Connecting Well-being to Compassionate Care in Pediatric Residents

Connecting Well-being to Compassionate Care in Pediatric Residents 1024 683 Madison Storm

A multicenter study identified several well-being factors associated with pediatric residents’ confidence in providing calm, compassionate care to patients.

Suzanne Reed, MD, has been interested in medical education since her training as a medical student. Captivated by the academic side of education, Dr. Reed has dedicated much of her research and clinical work to medical education, specifically focusing on trainee well-being.
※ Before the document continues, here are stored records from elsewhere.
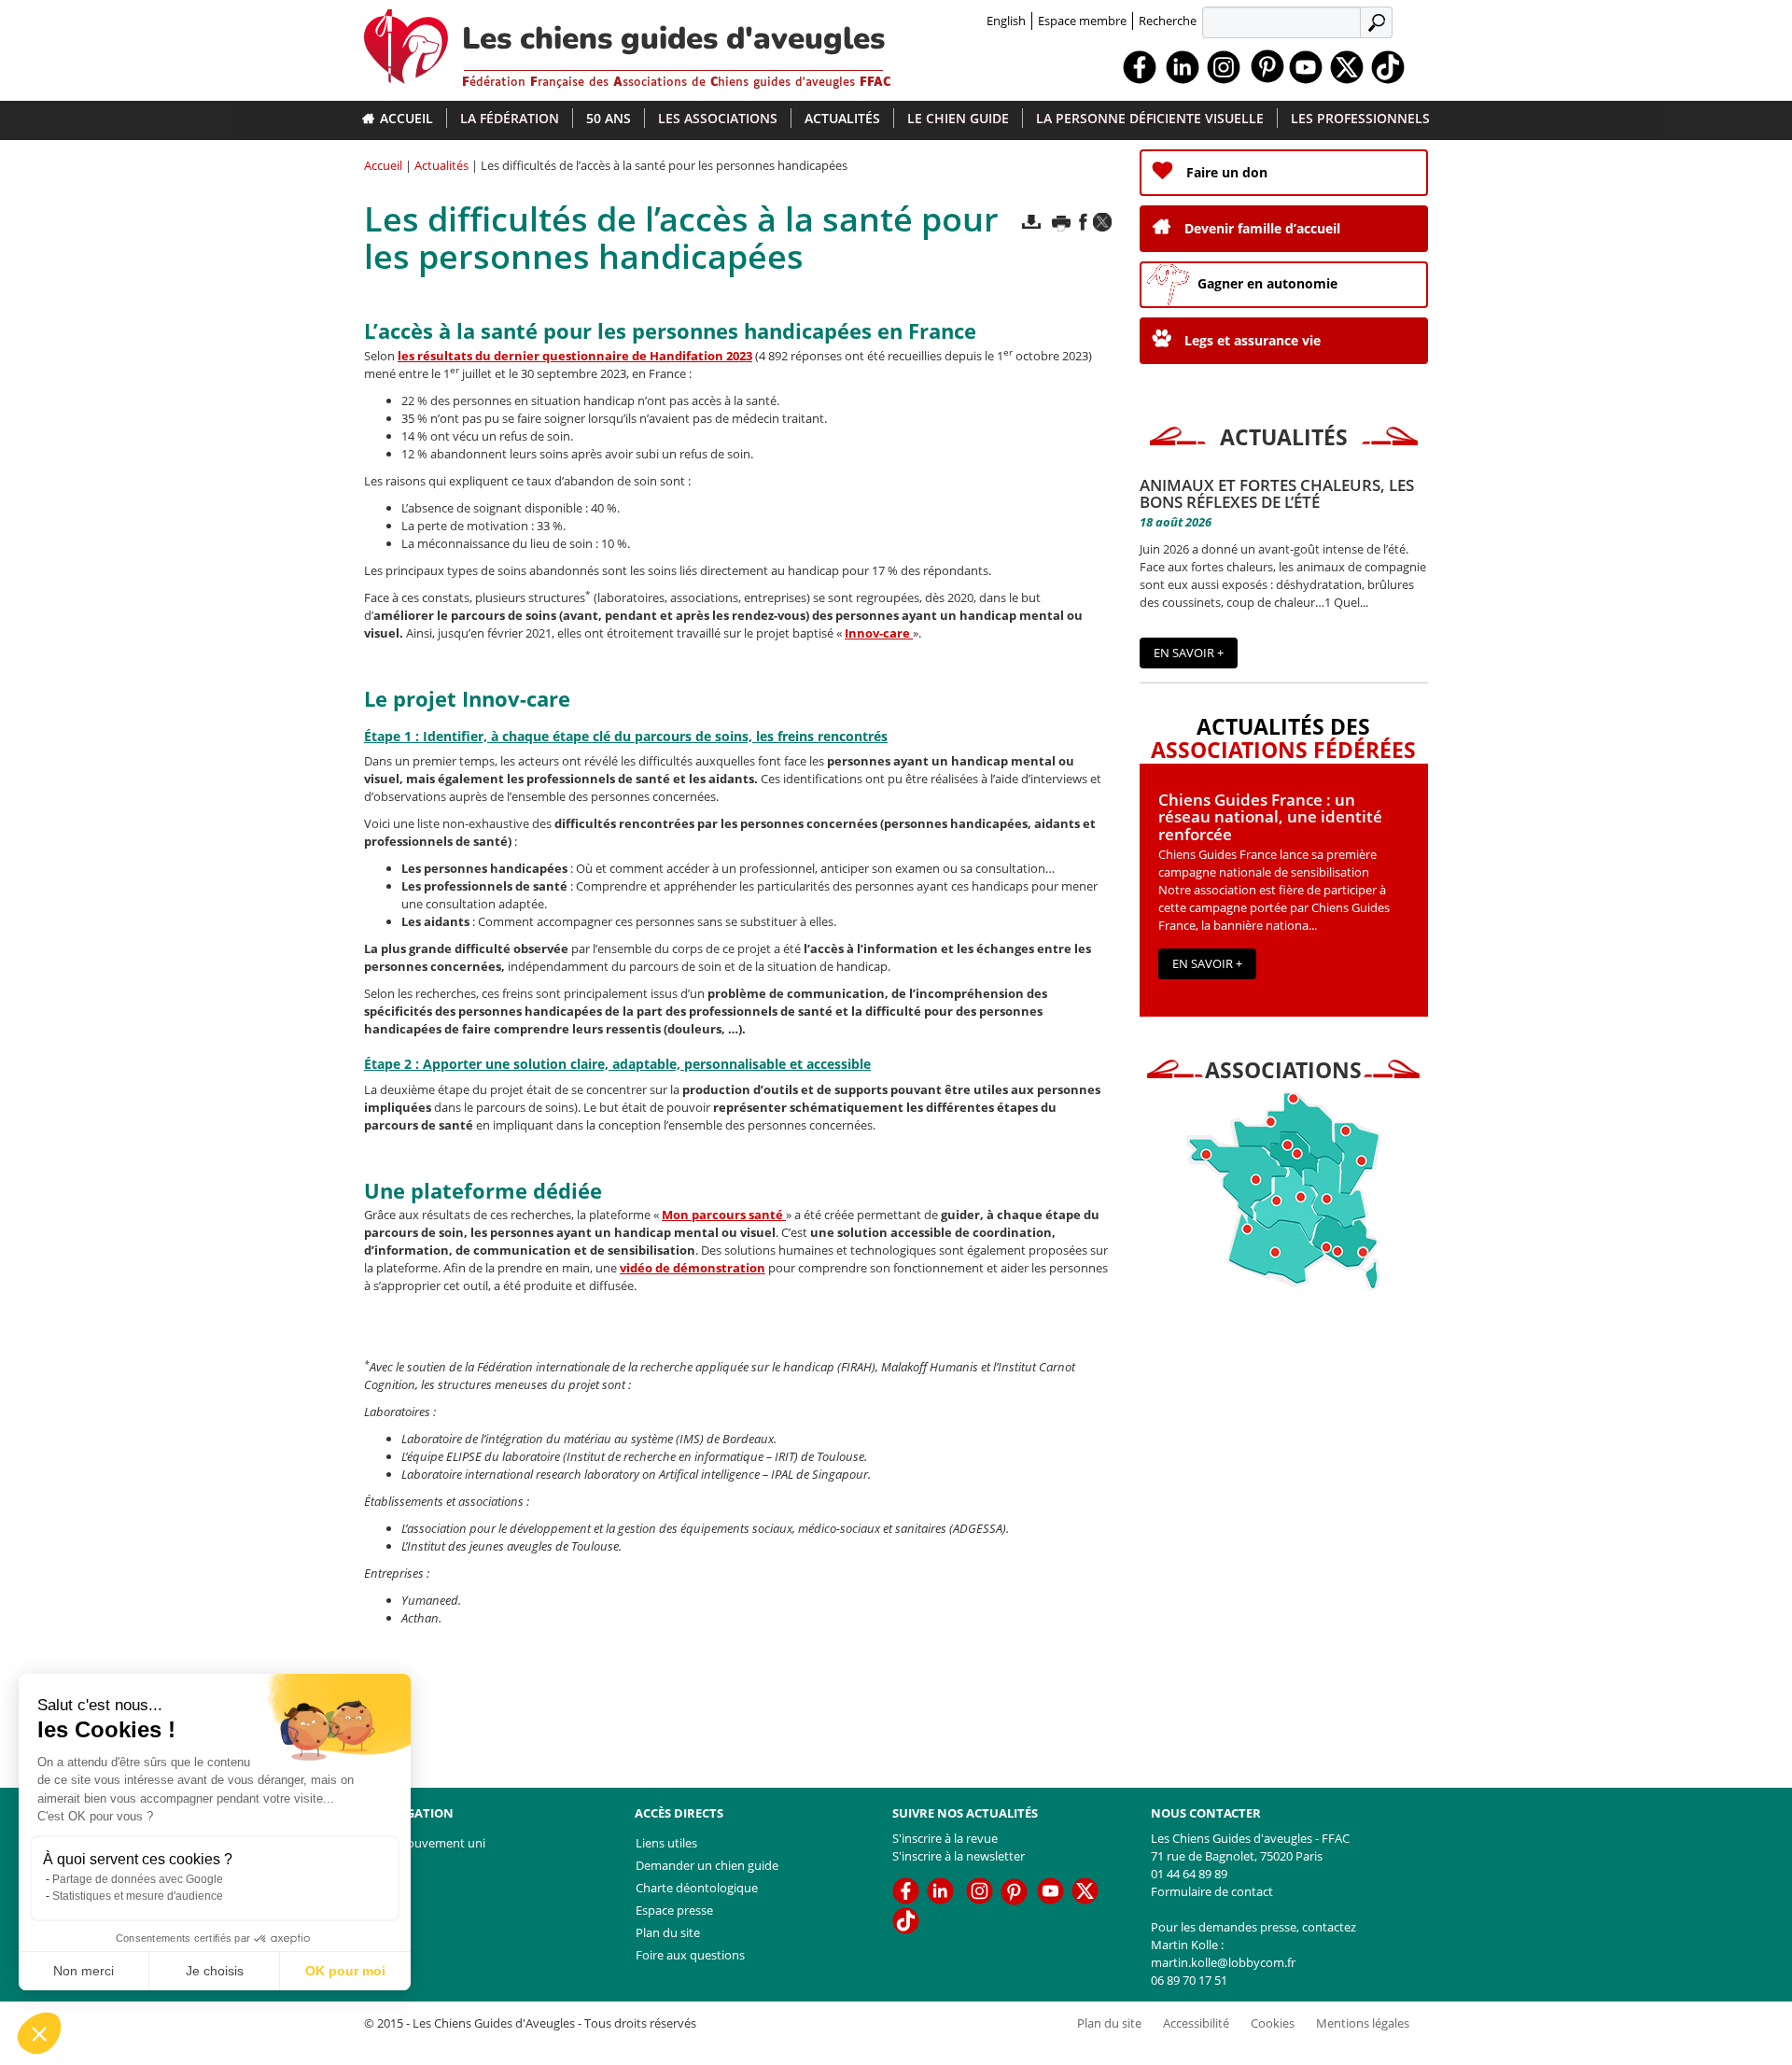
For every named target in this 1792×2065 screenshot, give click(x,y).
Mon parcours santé (724, 1214)
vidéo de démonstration (692, 1267)
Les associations (717, 118)
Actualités (842, 118)
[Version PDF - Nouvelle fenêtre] (1031, 222)
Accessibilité (1196, 2023)
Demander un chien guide (707, 1865)
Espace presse (674, 1910)
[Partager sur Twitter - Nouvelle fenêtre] (1102, 222)
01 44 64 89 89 (1189, 1873)
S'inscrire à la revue (945, 1838)
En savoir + (1189, 652)
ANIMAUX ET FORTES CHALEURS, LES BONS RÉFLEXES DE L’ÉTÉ (1277, 493)
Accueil (406, 118)
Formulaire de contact (1212, 1891)
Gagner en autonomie (1267, 283)
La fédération (509, 118)
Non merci (83, 1970)
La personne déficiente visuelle (1150, 118)
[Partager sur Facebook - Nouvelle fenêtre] (1083, 222)
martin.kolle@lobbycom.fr (1223, 1962)
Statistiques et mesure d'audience (137, 1896)
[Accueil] (413, 42)
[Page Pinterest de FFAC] (1267, 65)
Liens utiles (666, 1842)
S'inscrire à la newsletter (958, 1855)
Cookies (1273, 2023)
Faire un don (1226, 172)
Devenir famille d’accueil (1262, 228)
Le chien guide (958, 118)
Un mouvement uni (431, 1842)
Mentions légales (1362, 2023)
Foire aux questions (690, 1954)
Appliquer (1379, 21)
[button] (39, 2033)
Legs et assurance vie (1252, 340)
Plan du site (668, 1932)
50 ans (608, 118)
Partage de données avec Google (137, 1879)
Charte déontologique (697, 1887)
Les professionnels (1360, 118)
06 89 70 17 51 (1189, 1980)
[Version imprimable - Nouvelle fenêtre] (1061, 222)
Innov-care (879, 633)
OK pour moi (345, 1970)
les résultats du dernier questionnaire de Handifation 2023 (575, 355)
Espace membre (1082, 20)
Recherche (1168, 20)
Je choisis (215, 1970)
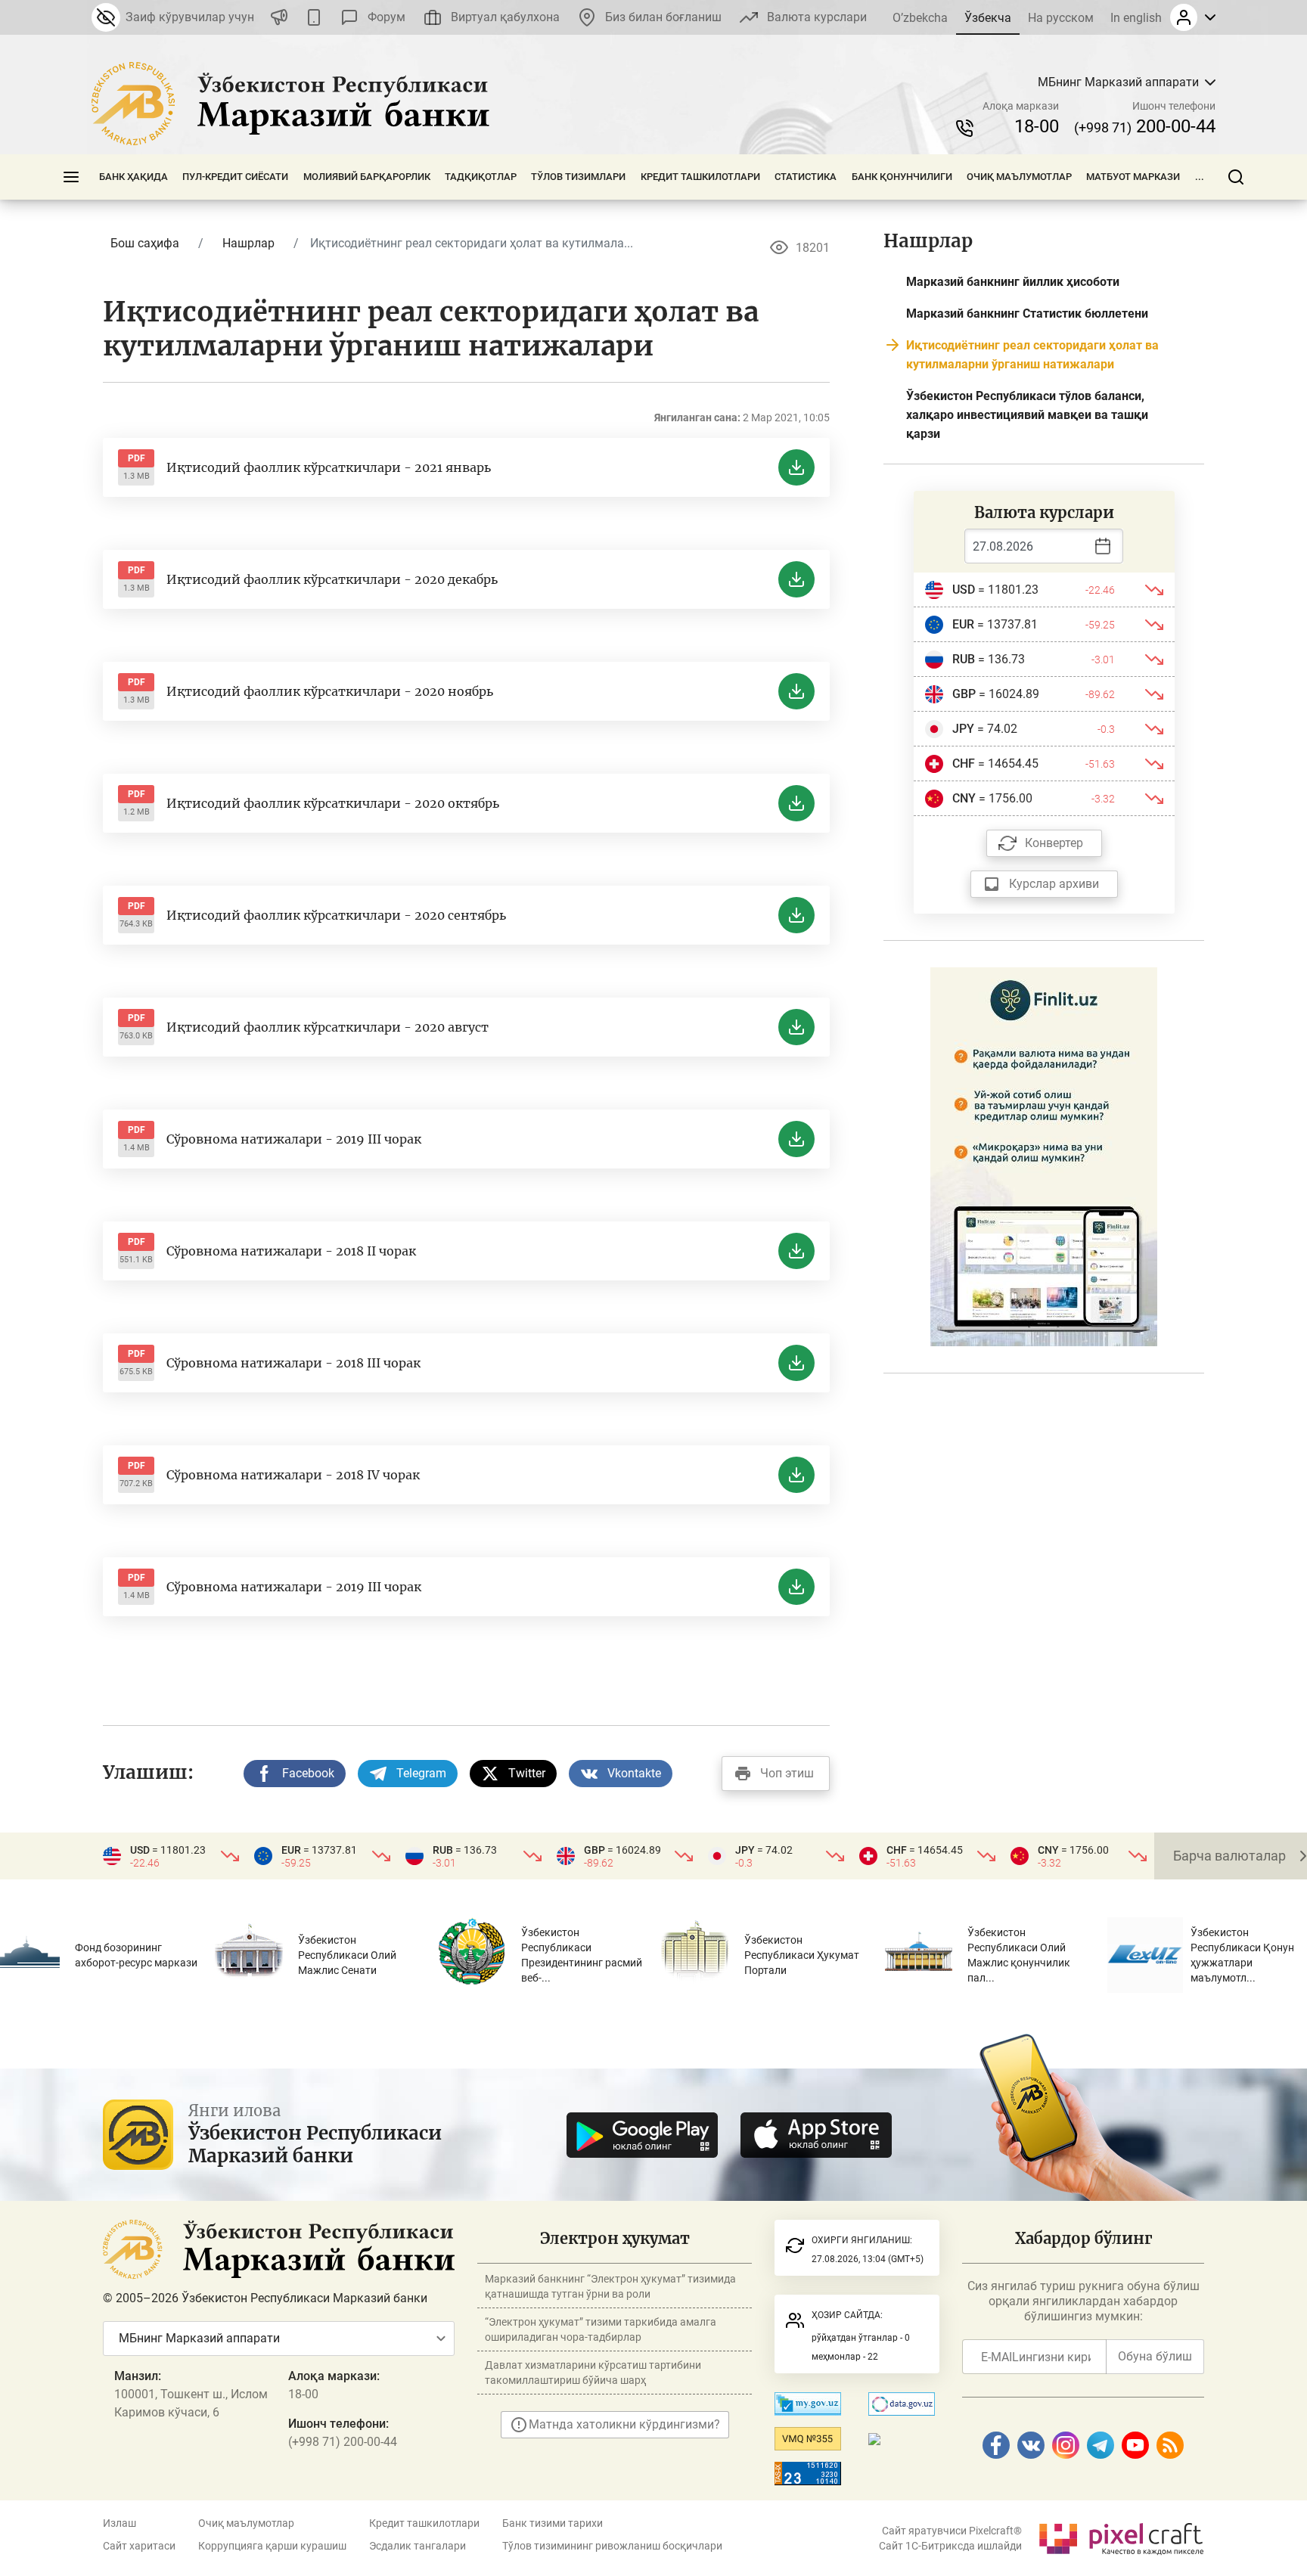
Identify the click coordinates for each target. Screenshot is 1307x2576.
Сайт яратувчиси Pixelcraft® (952, 2531)
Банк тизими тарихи (552, 2523)
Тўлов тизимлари (578, 176)
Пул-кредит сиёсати (235, 176)
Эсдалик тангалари (417, 2546)
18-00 (1036, 126)
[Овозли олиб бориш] (279, 17)
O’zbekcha (920, 18)
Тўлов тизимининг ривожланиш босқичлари (612, 2546)
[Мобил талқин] (313, 17)
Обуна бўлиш (1155, 2356)
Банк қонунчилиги (902, 176)
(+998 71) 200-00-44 (342, 2442)
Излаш (119, 2523)
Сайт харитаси (139, 2546)
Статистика (806, 176)
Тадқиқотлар (481, 176)
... (1199, 176)
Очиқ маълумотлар (1019, 176)
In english (1136, 18)
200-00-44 (1144, 126)
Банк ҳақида (133, 176)
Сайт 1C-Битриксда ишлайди (950, 2546)
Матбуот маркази (1133, 176)
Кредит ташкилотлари (700, 176)
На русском (1061, 18)
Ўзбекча (987, 18)
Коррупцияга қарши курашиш (272, 2546)
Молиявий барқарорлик (366, 176)
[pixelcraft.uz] (1120, 2536)
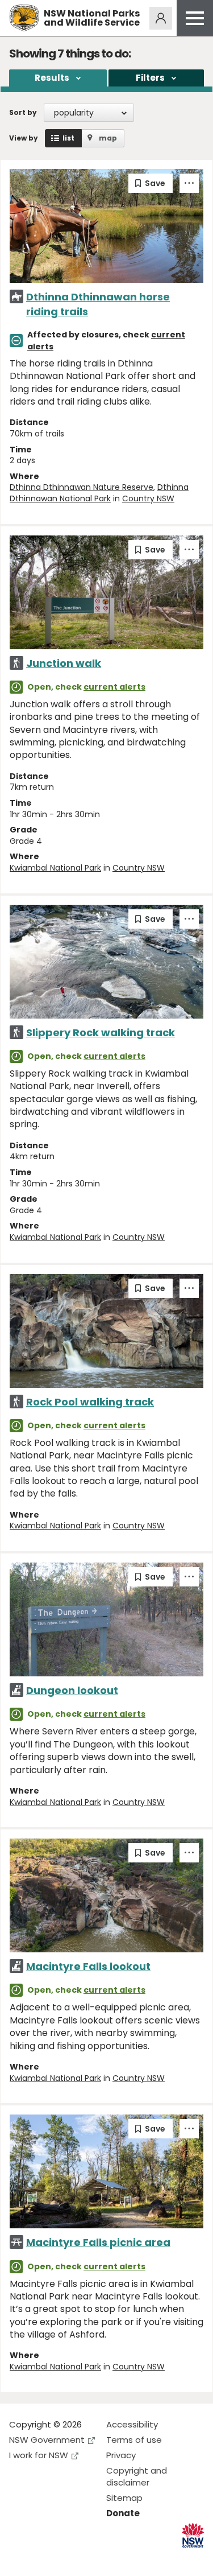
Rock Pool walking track (90, 1402)
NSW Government (47, 2440)
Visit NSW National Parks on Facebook (19, 2558)
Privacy (121, 2455)
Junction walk (63, 663)
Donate (123, 2513)
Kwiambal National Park (55, 867)
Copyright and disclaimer (136, 2476)
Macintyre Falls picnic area (98, 2242)
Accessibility (132, 2424)
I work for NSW (38, 2455)
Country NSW (148, 498)
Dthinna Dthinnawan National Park (99, 492)
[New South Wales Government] (193, 2535)
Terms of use (134, 2440)
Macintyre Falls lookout (88, 1966)
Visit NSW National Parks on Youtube (68, 2558)
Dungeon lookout (72, 1690)
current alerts (114, 687)
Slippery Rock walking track (100, 1032)
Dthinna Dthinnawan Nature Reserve (81, 487)
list (68, 138)
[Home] (24, 18)
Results (52, 78)
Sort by (23, 112)
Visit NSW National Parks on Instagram (44, 2558)
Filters (150, 78)
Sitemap (124, 2498)
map (108, 138)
“Much like how we think about research informing clinical care of patients, in the same way, it’s important to look at educational processes and learners under the same microscope,” says Dr. Reed, a pediatric oncologist and associate program director of the General Pediatrics Residency at Nationwide Children’s. “Medical education can affect medical outcomes for trainees, just as it can for patients.”

Suzanne Reed, MD

Recently, Dr. Reed published a study in Patient Education and Counseling that utilized data from the Pediatric Resident Burnout and Resilience Consortium from 2016-2018, analyzing it with the Calm Compassionate Care Scale and other resident measures of well-being to access the confidence of pediatric residents in delivering that type of care.

Aligned with findings in related literature, study results indicate factors such as greater mindfulness, self-compassion and empathetic concern are associated with increased confidence in delivering calm, compassionate care. Negative association with confidence in providing calm, compassionate care derived from factors including feelings of decreased personal accomplishment, increased emotional exhaustion and increased depersonalization — a common definition of burnout.

“One marker of burnout often overlooked is sense of personal accomplishment,” says Dr. Reed, who is also an associate professor of pediatrics at The Ohio State University. “This is especially important in the trainee population. It’s harder sometimes to find a sense of personal accomplishment because trainees are still learning.”
In her role with the residency program at Nationwide Children’s, Dr. Reed applies the findings of studies like this. The areas of well-being that Nationwide Children’s focuses on with residents come directly from residents and evidence-based research to continually improve resident experience in this program.

Today, Dr. Reed is involved in a Nationwide Children’s-driven, nationally funded resilience curriculum for residents and pediatric faculty called the Sustaining and Training for Resilience, Engagement and Meaning (STREAM) program. This program aims to develop a curriculum, informed by evidence-based research such as this, to help practitioners build skills to reduce stress and burnout. She’s also further investigating the well-being measures of pediatric residents across the training continuum.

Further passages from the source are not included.